Stored items:
╭──

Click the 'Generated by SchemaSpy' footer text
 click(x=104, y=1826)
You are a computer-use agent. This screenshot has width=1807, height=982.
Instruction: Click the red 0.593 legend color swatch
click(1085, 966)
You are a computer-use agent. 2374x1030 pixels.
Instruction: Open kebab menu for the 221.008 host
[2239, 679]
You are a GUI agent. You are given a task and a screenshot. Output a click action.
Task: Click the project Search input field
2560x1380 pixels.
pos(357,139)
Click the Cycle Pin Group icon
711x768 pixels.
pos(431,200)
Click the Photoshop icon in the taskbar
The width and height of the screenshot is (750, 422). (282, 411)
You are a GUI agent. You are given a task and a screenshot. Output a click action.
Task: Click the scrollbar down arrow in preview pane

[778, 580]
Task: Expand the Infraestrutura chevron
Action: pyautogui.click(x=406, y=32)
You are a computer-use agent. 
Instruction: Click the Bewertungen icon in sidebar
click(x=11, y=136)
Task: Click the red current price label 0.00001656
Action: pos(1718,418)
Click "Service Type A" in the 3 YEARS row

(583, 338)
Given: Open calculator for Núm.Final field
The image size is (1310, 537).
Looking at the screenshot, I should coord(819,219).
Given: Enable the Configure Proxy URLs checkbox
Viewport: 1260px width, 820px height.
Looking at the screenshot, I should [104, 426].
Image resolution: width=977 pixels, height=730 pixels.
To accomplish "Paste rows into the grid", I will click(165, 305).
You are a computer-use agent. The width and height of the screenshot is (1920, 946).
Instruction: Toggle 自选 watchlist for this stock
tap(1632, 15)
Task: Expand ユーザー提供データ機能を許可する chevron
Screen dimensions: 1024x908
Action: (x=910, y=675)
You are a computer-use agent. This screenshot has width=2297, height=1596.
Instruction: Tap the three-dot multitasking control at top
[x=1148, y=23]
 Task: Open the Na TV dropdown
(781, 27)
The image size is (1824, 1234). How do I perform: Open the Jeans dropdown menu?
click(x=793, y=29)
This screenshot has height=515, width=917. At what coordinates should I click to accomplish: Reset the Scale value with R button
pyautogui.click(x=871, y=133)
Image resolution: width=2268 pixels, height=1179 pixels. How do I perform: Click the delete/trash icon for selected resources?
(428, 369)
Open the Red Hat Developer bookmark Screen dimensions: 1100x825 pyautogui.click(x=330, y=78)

╰──

_Task statement_: Among the entries, count how many lines hold the string "computer", then state only that number.

_Response for this exercise_: 5